I am not opposed to splitting and most likely will if they come through all right (maybe a 3:5 split). I would like to add some new colonies though, and try to get to 10 by the end of the year, as I have plans to do this with my children and make enough honey for them to sell locally for some business training.


----------



## CardsBees (May 14, 2013)

Why not "split" the difference?

Make splits from 2 hives (assuming you overwinter well) and pick up 2 nucs? If nothing else, for the experience. That would get you close to your goal and you might even get some honey. If you have existing drawn comb (say if a hive or two does not make it), then you could save some money and get packages. Even early packages can do well with drawn comb.


----------



## johnmcda (Aug 10, 2015)

Much better to start from Nucs. You get 5 frames already drawn, couple of frames of brood, a proven queen, some stores and a pile of bees. Way ahead of a package. If you get your order in early enough to receive the Nuc early in the spring, should make some honey.


----------



## Honey Hive Farms (Nov 1, 2012)

Buy packages, new queen (if buy packages from the correct person) the queens lay up to 15 days.
Nucs, you never know what the foundation has been through, and we believe after 3 years the mites within the hive / frames is higher...
Just my thoughts., best of luck either way.


----------



## Slow Drone (Apr 19, 2014)

Honey Hive Farms said:


> Buy packages, new queen (if buy packages from the correct person) the queens lay up to 15 days.
> Nucs, you never know what the foundation has been through, and we believe after 3 years the mites within the hive / frames is higher...
> Just my thoughts., best of luck either way.


If is a mighty big word nowadays in regards to package bee queens.


----------



## jwcarlson (Feb 14, 2014)

You'll learn so much more building from your own and you're less likely to get over your head.


----------



## beepro (Dec 31, 2012)

Buy the 3 package of bees this season. Then use those
bees to increase your production colonies bee numbers to get you
some honey for your kids. Watch out for swarming though.
Then put the old queens in a small 3-way nuc so that they are
in a temporarily holding place. Just before the flow is over you can
even out the hives and prepare for the coming winter. When
you have a very strong hive you can make a small split so that
they can raise a new queen too. Or you can make the new splits along
with a new order mated queen. There are so many ways to do this if you 
know how. I like the flexibility and creative side of beekeeping.


----------



## vdotmatrix (Apr 5, 2014)

Provided you have been monitoring your colony health going into winter and especially varroa and treated them accordingly, you may not have any bees in the springtime to worry about OTHERWISE. you will be hard pressed to keep up with making splits until you have enough bees to drive you nuts....

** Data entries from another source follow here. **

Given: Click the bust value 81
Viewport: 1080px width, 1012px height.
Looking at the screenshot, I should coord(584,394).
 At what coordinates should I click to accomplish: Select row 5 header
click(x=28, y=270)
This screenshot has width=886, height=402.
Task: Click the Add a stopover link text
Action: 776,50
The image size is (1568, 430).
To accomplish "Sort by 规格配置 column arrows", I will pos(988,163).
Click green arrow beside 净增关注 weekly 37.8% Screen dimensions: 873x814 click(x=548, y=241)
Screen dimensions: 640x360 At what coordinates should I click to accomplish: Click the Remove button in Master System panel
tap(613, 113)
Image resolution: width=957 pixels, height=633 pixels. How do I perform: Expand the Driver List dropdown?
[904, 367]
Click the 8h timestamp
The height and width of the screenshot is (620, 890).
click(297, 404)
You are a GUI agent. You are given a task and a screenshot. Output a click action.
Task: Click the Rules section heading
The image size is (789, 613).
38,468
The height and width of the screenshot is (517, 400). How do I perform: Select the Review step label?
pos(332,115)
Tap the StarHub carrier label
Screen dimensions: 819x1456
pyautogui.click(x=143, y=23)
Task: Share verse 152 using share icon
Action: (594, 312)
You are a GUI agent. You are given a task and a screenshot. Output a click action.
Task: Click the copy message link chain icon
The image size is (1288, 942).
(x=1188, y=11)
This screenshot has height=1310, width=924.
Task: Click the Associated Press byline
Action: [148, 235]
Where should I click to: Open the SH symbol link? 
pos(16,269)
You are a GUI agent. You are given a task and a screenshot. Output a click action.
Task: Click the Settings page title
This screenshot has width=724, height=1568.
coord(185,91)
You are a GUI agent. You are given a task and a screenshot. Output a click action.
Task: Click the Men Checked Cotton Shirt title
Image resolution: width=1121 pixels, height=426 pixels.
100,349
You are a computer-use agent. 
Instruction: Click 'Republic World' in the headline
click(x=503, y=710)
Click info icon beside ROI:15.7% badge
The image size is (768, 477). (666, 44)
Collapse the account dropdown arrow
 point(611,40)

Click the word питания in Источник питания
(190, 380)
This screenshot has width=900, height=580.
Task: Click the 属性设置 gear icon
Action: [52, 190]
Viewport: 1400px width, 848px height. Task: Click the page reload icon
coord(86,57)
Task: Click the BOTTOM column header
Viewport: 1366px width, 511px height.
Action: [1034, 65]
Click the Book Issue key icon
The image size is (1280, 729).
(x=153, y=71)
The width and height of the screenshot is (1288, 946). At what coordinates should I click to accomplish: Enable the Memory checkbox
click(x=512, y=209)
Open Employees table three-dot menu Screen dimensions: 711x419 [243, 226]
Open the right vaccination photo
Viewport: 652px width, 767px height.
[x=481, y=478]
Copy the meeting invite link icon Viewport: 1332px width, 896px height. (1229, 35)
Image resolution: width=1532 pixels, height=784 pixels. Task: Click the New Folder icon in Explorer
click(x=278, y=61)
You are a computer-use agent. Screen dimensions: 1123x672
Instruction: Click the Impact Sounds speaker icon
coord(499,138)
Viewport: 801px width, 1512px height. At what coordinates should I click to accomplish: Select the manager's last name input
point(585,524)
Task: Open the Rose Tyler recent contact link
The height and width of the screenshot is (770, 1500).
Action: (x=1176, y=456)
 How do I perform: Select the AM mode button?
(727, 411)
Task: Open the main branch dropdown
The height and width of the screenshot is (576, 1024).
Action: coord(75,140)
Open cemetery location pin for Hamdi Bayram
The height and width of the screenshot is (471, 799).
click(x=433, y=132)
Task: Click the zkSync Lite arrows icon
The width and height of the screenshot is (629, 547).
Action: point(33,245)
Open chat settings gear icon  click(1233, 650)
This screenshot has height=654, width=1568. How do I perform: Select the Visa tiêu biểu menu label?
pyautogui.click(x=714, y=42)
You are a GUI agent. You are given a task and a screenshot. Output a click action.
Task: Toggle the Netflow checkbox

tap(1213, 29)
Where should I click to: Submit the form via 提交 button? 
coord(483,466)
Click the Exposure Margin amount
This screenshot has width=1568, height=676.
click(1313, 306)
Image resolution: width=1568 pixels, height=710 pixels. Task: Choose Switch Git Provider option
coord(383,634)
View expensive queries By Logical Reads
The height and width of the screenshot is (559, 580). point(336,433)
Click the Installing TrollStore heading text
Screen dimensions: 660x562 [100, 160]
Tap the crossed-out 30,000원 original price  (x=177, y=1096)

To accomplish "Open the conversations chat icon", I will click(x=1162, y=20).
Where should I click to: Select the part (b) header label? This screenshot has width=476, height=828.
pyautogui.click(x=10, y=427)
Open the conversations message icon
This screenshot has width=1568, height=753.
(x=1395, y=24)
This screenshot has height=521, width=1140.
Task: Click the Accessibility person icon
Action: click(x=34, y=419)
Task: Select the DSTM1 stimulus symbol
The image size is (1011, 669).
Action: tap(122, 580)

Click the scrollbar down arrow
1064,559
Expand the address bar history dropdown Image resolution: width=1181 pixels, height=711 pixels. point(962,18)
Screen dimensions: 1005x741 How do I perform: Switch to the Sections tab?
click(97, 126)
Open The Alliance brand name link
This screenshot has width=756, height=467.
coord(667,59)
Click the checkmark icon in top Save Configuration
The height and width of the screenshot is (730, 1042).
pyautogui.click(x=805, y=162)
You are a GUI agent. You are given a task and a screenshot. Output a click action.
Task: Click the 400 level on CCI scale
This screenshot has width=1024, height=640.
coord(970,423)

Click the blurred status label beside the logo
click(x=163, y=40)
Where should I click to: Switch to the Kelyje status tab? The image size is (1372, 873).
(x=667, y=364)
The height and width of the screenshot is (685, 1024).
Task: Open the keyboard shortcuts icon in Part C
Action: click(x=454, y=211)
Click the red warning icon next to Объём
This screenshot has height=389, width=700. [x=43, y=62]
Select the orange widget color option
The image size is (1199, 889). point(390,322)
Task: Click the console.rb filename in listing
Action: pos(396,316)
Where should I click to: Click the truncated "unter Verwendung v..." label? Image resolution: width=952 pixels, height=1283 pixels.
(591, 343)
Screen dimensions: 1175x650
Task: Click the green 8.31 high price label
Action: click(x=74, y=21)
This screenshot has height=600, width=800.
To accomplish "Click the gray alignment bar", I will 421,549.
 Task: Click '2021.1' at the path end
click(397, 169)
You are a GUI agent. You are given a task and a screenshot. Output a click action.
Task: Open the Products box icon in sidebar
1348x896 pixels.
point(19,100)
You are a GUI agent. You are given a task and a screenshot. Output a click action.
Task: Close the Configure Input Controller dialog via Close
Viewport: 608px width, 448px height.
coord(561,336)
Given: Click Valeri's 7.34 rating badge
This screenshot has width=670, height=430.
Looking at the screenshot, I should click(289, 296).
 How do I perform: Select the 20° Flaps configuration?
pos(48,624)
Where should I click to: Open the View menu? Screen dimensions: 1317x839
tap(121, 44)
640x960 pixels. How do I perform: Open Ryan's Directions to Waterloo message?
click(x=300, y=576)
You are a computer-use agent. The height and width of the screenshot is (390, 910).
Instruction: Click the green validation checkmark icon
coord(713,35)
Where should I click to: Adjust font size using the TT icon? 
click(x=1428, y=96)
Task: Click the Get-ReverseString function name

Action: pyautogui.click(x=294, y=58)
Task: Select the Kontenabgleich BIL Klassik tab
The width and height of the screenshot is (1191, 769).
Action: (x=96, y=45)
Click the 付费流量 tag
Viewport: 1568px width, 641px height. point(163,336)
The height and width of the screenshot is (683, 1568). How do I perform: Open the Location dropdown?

WARNING: *1st year is a snap until your 2nd spring *( 2016) when you have to deal with SWARMING. 

Forget buying anything at all. 

If you don't learn about swarming and how to make splits and introducing mated queens or making your own queens you will be in for a WORLD of hurt. Will you be harvesting honey next year?

I would start making your equipment or buying your equipment NOW, enough for 3 more hives and stuff to make or raise NUCs. MARCH will be here before you know it....wait FEBRUARY will be here before you know it and you will be playing catch-up and then WHAMMMm!!!!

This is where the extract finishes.